Cancer is one of the diseases which pose a challenge in its diagnosis and treatment. Even through highly sophisticated diagnostic modalities and innovations in medication, cancer has remained evasive because of the dynamic nature of the disease. The behavior of the tumor cells reflects their interaction with their environment which in turn predicts the difficulty of cancer diagnosis and dictates its response to therapeutic efforts.
In the University of Zurich in Switzerland, a research team led by Prof. Bernd Bodenmiller from the Institute of Molecular Life Sciences, have successfully profiled and visualized tumor cells from samples provided by patients.
The new cancer imaging method, which is published in the journal Nature Methods, utilizes biomarkers, which are molecules used to detect and measure different types of cells and their circuits in their spatial relationships within tissues. While existing methods are similar with this new technique, this new method is unique in one way or another.
One novel characteristic of this method is the use of pure metal isotopes instead of dyes in visualizing the biomarkers. The process involves the labeling of the thin tissue sections with antibodies. These antibodies, which are paired with pure metal isotopes, are then detected by first obtaining a tissue sample using the laser system developed by Prof. Detlef Günther from the ETH Zurich. Measurement is then done with the use of a mass spectrometer. The latter is able to effectively identify the mass and the quantity of the isotopes. Bodenmiller explains that the advantage of this procedure is it goes around the problem of limited colors available in tissue sample analysis.
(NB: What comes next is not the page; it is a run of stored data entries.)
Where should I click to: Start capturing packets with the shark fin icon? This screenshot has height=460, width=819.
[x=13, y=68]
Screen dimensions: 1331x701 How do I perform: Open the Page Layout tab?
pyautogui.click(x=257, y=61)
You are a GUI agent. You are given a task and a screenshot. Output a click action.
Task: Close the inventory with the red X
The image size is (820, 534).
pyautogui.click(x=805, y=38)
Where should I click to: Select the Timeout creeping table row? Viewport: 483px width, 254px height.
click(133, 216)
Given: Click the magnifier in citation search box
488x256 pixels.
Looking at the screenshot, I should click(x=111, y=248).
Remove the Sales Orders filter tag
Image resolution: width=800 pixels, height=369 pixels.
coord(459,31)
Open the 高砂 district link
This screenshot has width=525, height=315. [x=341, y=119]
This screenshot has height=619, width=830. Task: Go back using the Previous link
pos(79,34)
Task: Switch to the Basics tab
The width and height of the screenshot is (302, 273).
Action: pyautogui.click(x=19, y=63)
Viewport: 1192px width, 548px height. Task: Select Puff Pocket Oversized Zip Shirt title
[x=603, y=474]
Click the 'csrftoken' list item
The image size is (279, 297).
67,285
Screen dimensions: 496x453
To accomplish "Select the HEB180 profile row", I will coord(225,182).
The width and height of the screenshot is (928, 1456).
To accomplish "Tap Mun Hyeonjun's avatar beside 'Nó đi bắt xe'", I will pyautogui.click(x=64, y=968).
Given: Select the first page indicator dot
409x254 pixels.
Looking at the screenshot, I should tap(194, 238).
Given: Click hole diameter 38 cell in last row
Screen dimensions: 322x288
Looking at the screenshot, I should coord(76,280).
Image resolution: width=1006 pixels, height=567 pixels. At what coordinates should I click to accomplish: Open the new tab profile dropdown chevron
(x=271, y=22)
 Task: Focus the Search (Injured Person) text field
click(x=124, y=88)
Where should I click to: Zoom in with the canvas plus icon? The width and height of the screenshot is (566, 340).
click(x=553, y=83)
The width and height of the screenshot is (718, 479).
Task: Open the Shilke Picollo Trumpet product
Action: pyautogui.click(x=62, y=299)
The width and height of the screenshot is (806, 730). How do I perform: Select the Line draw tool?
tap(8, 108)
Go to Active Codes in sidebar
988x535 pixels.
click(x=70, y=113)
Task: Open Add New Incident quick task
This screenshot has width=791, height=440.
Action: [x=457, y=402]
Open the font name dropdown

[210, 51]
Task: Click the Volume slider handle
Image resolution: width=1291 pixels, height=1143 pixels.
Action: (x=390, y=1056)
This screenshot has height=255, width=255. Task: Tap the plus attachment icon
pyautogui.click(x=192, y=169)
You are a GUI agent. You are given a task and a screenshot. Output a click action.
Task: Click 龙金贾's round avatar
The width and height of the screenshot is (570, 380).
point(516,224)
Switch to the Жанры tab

Another characteristic of this method which sets it apart from current techniques is the ability to precisely identify the information about the cells and its circuits quantitatively. With this new development, it is now possible to determine the cells which experience changes and up to what degree these changes occur. This can help in the identification of the weak points of the system and may serve as a basis in the utilization of innovative treatment strategies.
The new diagnostic technique boasts a cutting-edge technology in imaging which enables the visualization of the cell’s environment and spatial relationships together with their direct effect on the control circuits and the cellular switch.
Bodenmiller points out that no tumor is identical to another. Each tumor cell is unique in its properties and its interaction with its surroundings. Understanding the nature of these tumor cells is one of the cornerstones of diagnosis and therapy, he further explains.